In a comment to my previous post, reader Asher says that Leftism, rather than rejecting the supernatural, locates it in Man himself.
I think this is almost right. But it is subject to an important objection: if Darwinian Man is nothing more than a part and product of Nature, then locating the “supernatural” in Man is to say that Nature itself is supernatural, which is clearly a contradiction in terms. I prefer to say instead that the Leftist cryptoreligion locates the sacred in Nature, and in Man only as a product and integral part of Nature.
Two years ago I wrote this:
The religious impulse, the need for sacred objects, and the hunger for salvation will always find some form of social expression. (This is because what makes religion adaptive in the first place is its effect on group cohesion.)
Religion wants a “skyhook”: something above us upon which we can depend, and with which we can make a kind of contract. In return for our faith, and for a promise of effort and self-sacrifice in the required virtuous forms, we are given protection, or even salvation.
As children, we trust in the protection of our fathers and mothers, and we submit to their authority in return. But even as adults, the world around us is still chaotic and merciless, and to have so many things beyond our control is frightening and stressful. We know that as adults we must make our way somehow in the material world ”” but we are finite, and we know in our bones that the mysterium tremendum is not. Dwarfed by this infinitude, we seek to attach ourselves to something transcendent; salvation in God is our warrant against that great chaos.
When the supernatural basis for all of this is removed — when God dies — we’ve lost our skyhook; the warranty is void. But we are no less overborne by the chaos and mystery we face. We continue to seek the transcendent, but the sky is now empty, and the heavens have lowered. Having sliced off the apex of the sacred pyramid — the unifying presence of God — we are left with a truncated, frustrated hierarchy. God had been the Absolute from which both the natural world, and all human agency, emanated, but now the roots of both Nature and the soul of Man are exposed and disconnected.
________________________
**WHAT TO DO:**
**A)** In the post about Leftism and the sacred, where does the author say the Leftist cryptoreligion locates the sacred?
**B)** Transcribe the passage from the post about Leftism and the sacred, starting at "Religion wants a" and ending at "that great chaos.".

**INFORMATION SUPPLIED:**
________________________
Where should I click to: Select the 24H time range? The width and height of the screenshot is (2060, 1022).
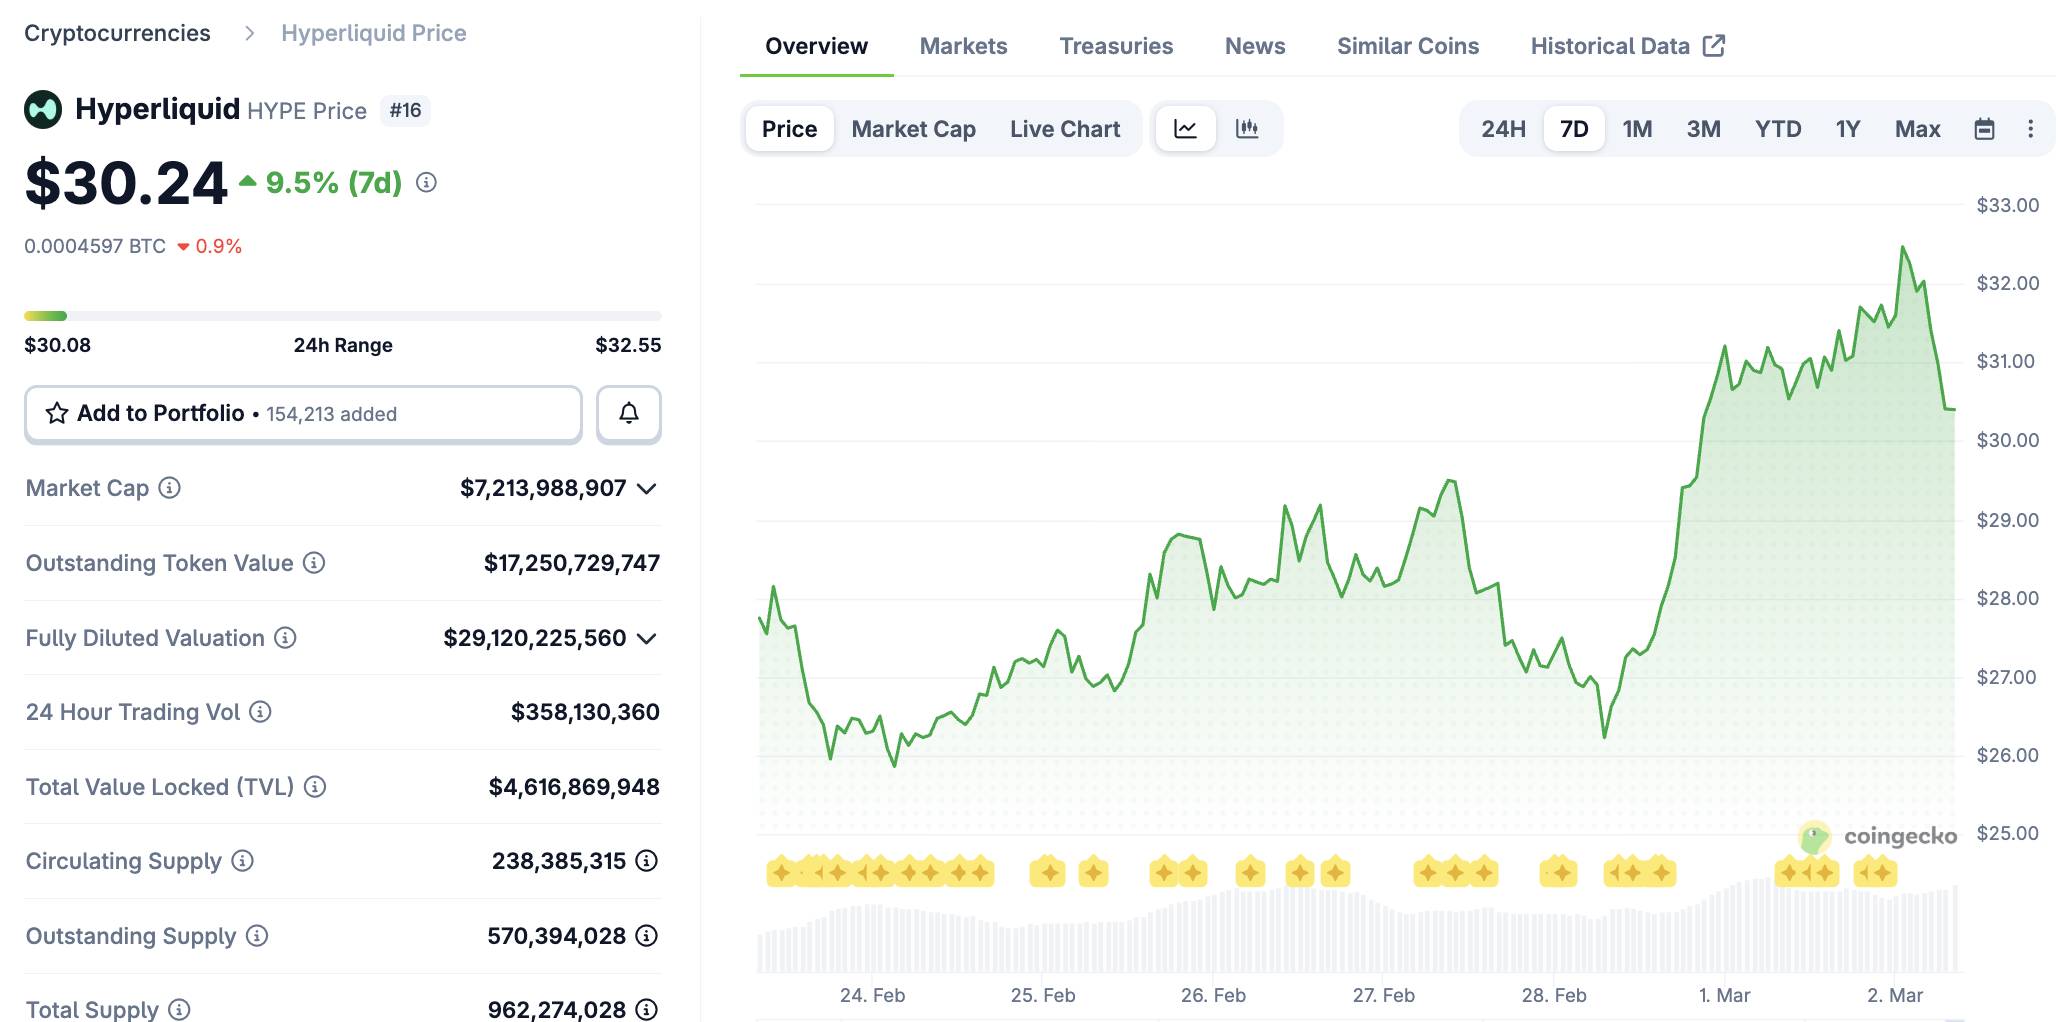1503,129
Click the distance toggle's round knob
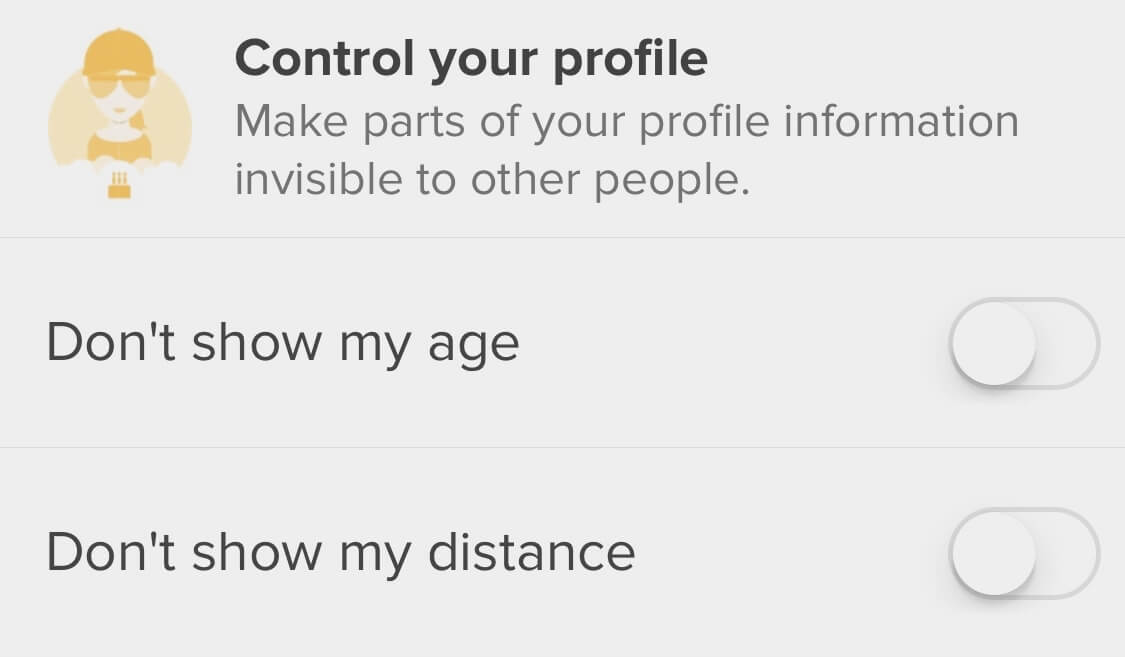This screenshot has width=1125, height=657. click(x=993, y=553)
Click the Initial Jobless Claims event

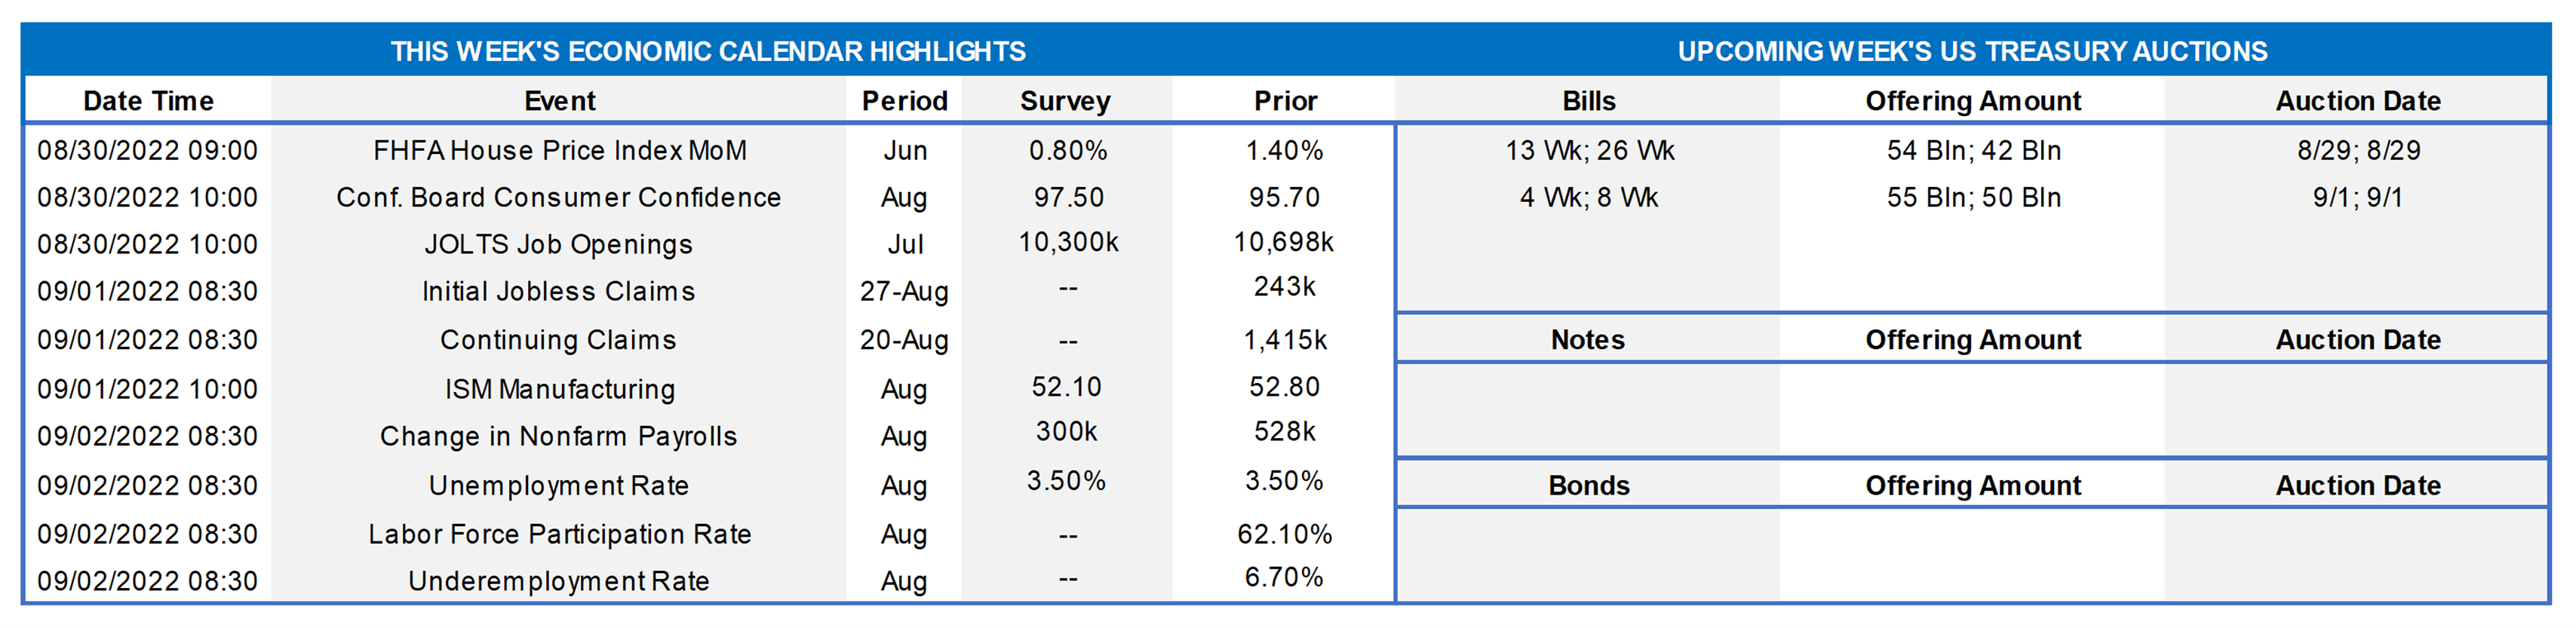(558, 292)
________________________
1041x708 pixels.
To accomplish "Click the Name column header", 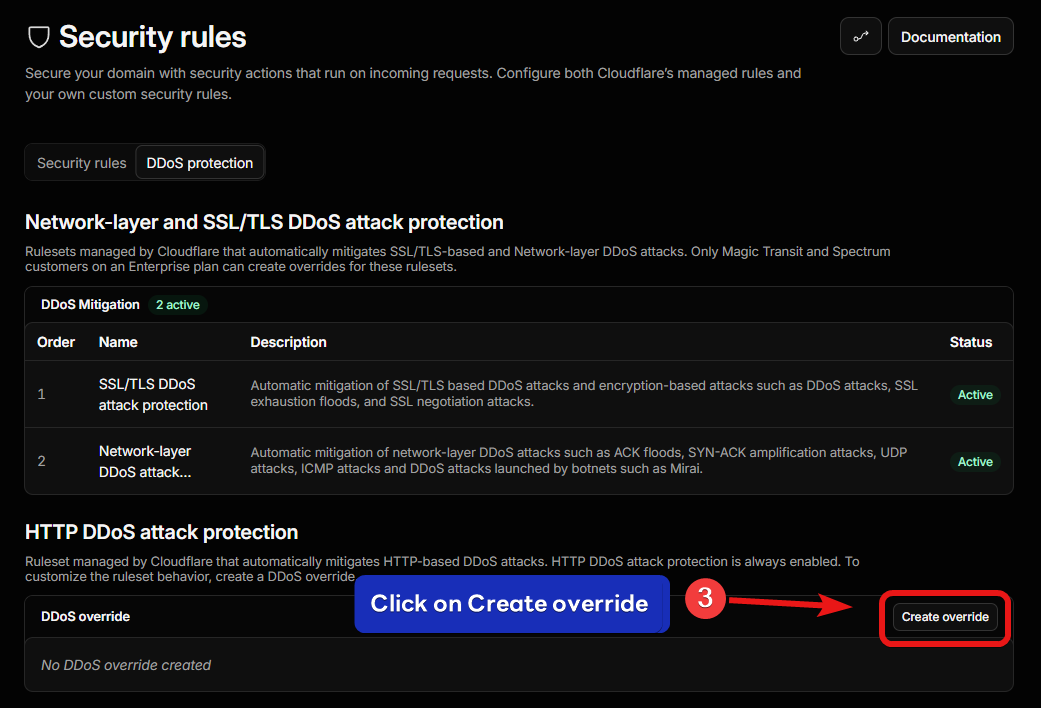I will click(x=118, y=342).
________________________
**ANSWER LIST:**
**A)** In Nature, and in Man only as a product and integral part of Nature.

**B)**
Religion wants a “skyhook”: something above us upon which we can depend, and with which we can make a kind of contract. In return for our faith, and for a promise of effort and self-sacrifice in the required virtuous forms, we are given protection, or even salvation.
As children, we trust in the protection of our fathers and mothers, and we submit to their authority in return. But even as adults, the world around us is still chaotic and merciless, and to have so many things beyond our control is frightening and stressful. We know that as adults we must make our way somehow in the material world ”” but we are finite, and we know in our bones that the mysterium tremendum is not. Dwarfed by this infinitude, we seek to attach ourselves to something transcendent; salvation in God is our warrant against that great chaos.